Willi Klinger, managing director of the Austrian Wine Marketing Board (AWMB), quipped that with all the possible global wine shortages due to natural disasters such as forest fires, droughts, that maybe Austria could step up.
Klinger was in London on Monday (February 5) for the annual tasting at the Institute of Directors. He recounted that the 2016 vintage had been hit severely by early frosts but that 2017 had “escaped (a similar) catastrophe by 1°C”.
The big vintage would allow Austrian wines to be more competitive, particularly at lower, entry level price points which are important in Austria’s largest export market, Germany.

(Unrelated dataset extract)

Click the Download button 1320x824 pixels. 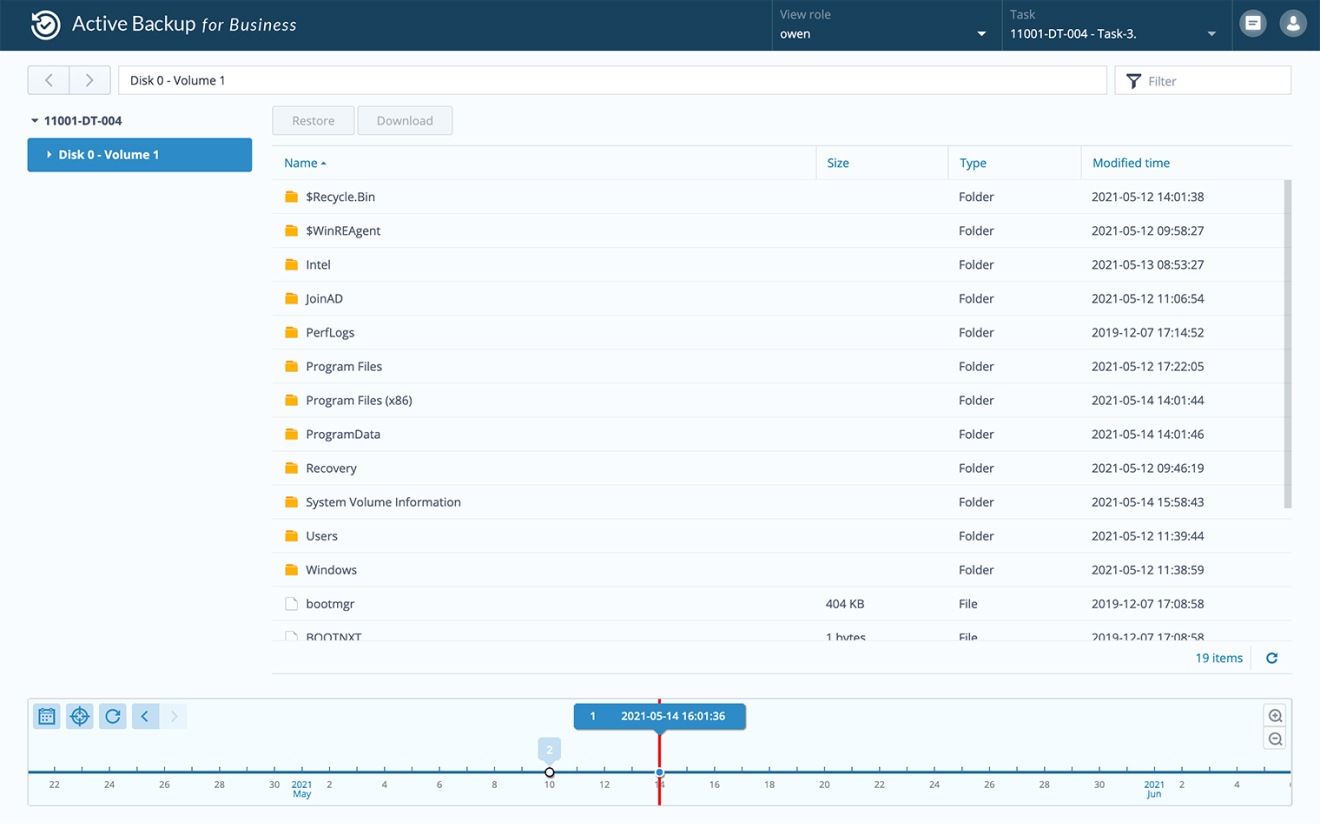(x=405, y=120)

Klinger went on to outline some of the AWMB initiatives including vineyard mapping, the ‘Ried’ single vineyard and Ortswein, regional/commune designations. He described the identifying single vineyards as a “tough process”, calling Austria the “Burgundy of the Alps”.

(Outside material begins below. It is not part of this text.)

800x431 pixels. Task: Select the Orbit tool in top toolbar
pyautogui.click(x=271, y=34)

Sceptical of designations and labeling becoming too complicated for wine drinkers, Klinger said this was born out of a desire from producers to be more respectful of terriors, he added: “The world itself is becoming more and more complicated.
"Austria could drink all the wine it produces but basically it imports approximately a third of the wine its population drinks and exports about a third of all the wine it makes."
He said back in 1983 the average price for a bottle of Austrian wine was 83 cents (€0.83). It is now €3, with Germany being €1.80 and the UK around €4.50.
On China, Klinger said the country was predominately a red wine market (85%) whereas Austria is two-thirds white. But he said that the “Austrian red wine revolution” now meant producers were making good quality reds, using modern techniques, mainly from its Blaufränkisch and Zwigelt indigenous varieties.